Шли долго, наверное, очень долго.

- Ну, стоп. Отдохнем. Часа два. Ладно, три. Реку нам переходить. Данила похлопал себя по груди, по бокам. - От холода б не околеть. Ай, немец, проклятый, - скрипнул зубами. - Разведем огонь, может, обойдется.

Мария уже лежала на земле. Саша стянул с нее намокшие сапоги. Жгло ступни, ныли колени, ломило спину, саднило в груди, тело как бы распадалось на части, каждая часть жила сама по себе, со своей усталостью, своей болью.

Она не почувствовала, как Саша сунул ей под голову пилотку, как накрыл плащ-палаткой. И как поднялся Данила и пошел и вернулся, как раскладывал сучья и щелкнул зажигалкой, уже не слышала. Она спала.

Данила зажег наваленный горкой, отпавший сухой лапник, и в темноте блеснули оранжевые зубки огня, сначала скрытно, как бы стесняясь, потом пламя разгорелось, и Данила увидел, что близко к костру подошли высокие березы, озаренные розовые стволы их, казалось, излучали свет.

Костер осветил Марию. Она вздрогнула, очнулась, приподняла голову: едкая горечь дыма раздирала горло. Дым ел глаза, и она протерла их. Слепо посмотрела перед собой. С минуту думала, что еще спит, и лицо ее было слабое, успокоенное.

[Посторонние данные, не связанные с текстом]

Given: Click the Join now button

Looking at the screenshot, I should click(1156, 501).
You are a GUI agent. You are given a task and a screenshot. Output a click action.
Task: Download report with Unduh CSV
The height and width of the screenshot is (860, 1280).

- Отсунься, голуба, задохнешься. - Голос Данилы издалека, неясный, кажущийся.

Мария отодвинулась. Холод снова тронул ее. Протянула к костру затекшие ноги. Данила, видела она, держал над огнем распрямленные руки, во рту цигарка. Еще увидела, как, подперев ладонью качавшуюся в дремоте голову, изогнулся у костра Саша. Бинт на лбу размотался, и конец коснулся пламени. Она успела заметить и то, как Данила выхватил вспыхнувший бинт, погасил и откинул Саше за плечо. Данила что-то сказал Саше о карауле, и тот откликнулся: "Ага..."

Мария снова закрыла глаза.

5

Данила услышал свой круто оборвавшийся сиплый храп и подался грудью вперед, как бы храпу вслед. Несколько секунд сон еще продолжался. Но сон не помнился. Может, и не снилось ничего. Он силился сообразить, где он, что с ним. А! Все бедственно стало на место.

Данила почувствовал на затылке сонное дыхание прильнувшей к нему Марии. Она лежала рядом, под сосной, на бурых хвойных иглах, лежала лицом к солнцу. Белое солнце, подернутое легким туманом, напоминало, что над головой утро. Данила посмотрел на нее: вздрагивавшие веки неплотно закрывали глаза, и оттого казалось, что глаза только сощурены. "Повернулась, голуба, спиной ко всему. Хоть на какое-то время уйти от беды. А не уйти..." По тому, как жалобно менялось ее лицо, догадывался: девушке снится что-то неладное, горькое, тяжелое. Она постанывала. Трудная действительность не покидает человека даже во сне. И все же, какое облегчение закрыть глаза и не видеть страшный теперь мир. "Доспи, доспи, голуба..."

Данила протянул ноги, и они скрылись в траве. Колючий озноб пробегал по телу и уходил куда-то внутрь. Но холодно было не от нападавшего и отступавшего ветра, понимал Данила. "Поспал бы еще немного и тепла б набрался. Да ладно. Река вот - беда". Мысль об этом тревожно не оставляла его.

- Посмотрим, - утешающим тоном самому себе сказал. И, жестом разрубая воздух, как бы снимал сомнения и подтверждал: посмотрим. Он свернул цигарку, закурил, пустил дым из обеих ноздрей.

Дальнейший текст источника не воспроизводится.